瀬戸康史が英国の二人芝居に挑戦!堤真一とともに難解な台詞を紐解き人々の心模様を描く
読み解いて見つけた共感できること
それでは、作品からはどんなメッセージを受け取ったのだろうか。 瀬戸 堤さんもおっしゃっていましたが、堤さんが演じるお父さんはどうしてクローン人間なんて作ってしまったのかなと思います。クローンだからといって心は元の人間とは異なるわけですから、ロボットが大量生産されるようにクローンがどんどん作られることには、何か違和感をもってしまって、クローンには“心”がどんどん生まれていくみたいなイメージがあります。クローンについてはイメージでしかないですが、どう生きていくかが大事だと思いました。どんな親のもとに生まれたとしても、どんな生活を送るかで変わるかも知れない。 人間がやってはいけないことを描いているような印象を受けたのですが、この作品ではクローン人間を通して深いテーマが描かれていて、僕が最後に演じるマイケルという人物がポジティブな生き方をしていることに、すごく共感しました。彼の育った環境が良かったからとか、幸せな家庭で育ったから、そういうポジティブな心を持っているということはもちろんあると思いますが、自分自身でいろいろなことを良い方向へ転換できることには、僕自身もそういう生き方をしたいですし、台本を読み終わったときに希望が持てたのは彼のおかげだったと思います。 彼が発する言葉からは、作品を通して自分が感じたことを表現していこうとする意思を感じた。

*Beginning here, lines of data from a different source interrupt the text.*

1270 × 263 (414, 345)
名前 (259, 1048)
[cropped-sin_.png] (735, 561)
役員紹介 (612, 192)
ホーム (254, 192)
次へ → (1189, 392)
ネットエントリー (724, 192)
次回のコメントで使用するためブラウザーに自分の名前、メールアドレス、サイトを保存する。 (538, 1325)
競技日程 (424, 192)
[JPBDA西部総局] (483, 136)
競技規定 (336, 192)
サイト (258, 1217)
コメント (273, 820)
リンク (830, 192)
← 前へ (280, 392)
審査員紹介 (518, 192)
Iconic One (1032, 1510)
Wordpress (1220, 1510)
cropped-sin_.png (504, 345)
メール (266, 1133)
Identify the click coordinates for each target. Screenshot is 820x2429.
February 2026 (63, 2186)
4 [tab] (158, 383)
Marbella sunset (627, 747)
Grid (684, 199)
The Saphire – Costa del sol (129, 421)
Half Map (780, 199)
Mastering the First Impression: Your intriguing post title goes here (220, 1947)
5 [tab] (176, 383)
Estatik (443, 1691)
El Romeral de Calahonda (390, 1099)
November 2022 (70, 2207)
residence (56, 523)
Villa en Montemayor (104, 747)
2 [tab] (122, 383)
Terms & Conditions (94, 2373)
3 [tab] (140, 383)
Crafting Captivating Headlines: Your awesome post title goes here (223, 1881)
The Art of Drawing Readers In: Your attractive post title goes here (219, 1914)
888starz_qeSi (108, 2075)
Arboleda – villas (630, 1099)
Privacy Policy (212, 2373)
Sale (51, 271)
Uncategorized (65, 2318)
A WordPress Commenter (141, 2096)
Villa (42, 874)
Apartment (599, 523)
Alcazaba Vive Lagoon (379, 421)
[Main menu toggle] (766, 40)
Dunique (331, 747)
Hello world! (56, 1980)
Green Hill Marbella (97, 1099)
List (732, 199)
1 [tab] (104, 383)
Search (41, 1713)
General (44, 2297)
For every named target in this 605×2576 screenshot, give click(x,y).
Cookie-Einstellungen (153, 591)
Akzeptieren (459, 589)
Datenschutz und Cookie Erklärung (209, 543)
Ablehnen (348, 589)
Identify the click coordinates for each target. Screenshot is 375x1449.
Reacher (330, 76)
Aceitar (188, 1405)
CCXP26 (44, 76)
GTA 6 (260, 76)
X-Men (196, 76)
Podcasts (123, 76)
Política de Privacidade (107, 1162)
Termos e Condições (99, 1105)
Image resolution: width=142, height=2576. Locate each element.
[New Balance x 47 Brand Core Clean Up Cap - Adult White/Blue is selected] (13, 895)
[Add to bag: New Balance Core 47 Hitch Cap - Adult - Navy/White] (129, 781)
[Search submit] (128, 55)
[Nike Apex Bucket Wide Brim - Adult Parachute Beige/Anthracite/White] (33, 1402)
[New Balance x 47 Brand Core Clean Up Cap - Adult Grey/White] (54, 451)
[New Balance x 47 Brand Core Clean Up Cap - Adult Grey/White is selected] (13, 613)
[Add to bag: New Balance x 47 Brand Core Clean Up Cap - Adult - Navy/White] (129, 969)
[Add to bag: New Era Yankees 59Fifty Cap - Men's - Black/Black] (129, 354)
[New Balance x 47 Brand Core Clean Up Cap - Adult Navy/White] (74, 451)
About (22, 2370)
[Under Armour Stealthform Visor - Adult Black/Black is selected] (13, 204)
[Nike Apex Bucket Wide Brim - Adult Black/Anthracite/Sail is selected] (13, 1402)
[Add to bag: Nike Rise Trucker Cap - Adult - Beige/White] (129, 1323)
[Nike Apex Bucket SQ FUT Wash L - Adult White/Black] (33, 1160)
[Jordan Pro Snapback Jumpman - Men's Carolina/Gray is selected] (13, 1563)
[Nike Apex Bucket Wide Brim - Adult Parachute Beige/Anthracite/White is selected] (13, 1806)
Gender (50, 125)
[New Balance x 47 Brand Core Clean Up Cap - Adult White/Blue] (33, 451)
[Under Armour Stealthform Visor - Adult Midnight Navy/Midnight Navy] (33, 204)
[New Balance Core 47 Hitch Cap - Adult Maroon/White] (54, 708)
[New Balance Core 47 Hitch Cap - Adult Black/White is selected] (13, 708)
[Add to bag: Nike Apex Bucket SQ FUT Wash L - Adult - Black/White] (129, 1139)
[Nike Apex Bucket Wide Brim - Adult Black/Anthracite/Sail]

そして、舞台で演じることへの醍醐味にも言及した。 瀬戸 舞台では、映像作品よりもやれることがたくさんあります。作品と向き合うと同時にスタッフの方といる時間も長いので、関係性をより深めることができるのではないかと思います。僕にとって舞台作品に取り組むことは筋トレをしているような感覚です(笑)。 映像も舞台も、どちらも好きだという気持ちはもちろんあって、お芝居が何か変わるかと聞かれると、撮影現場や劇場など、演じる現場に合わせて声量が変わっているだけで、自身の何かを変えているつもりは全くありません。お芝居をするという意味ではどちらも同じなので、どちらかの一つを選ぶという考えには至らないですね。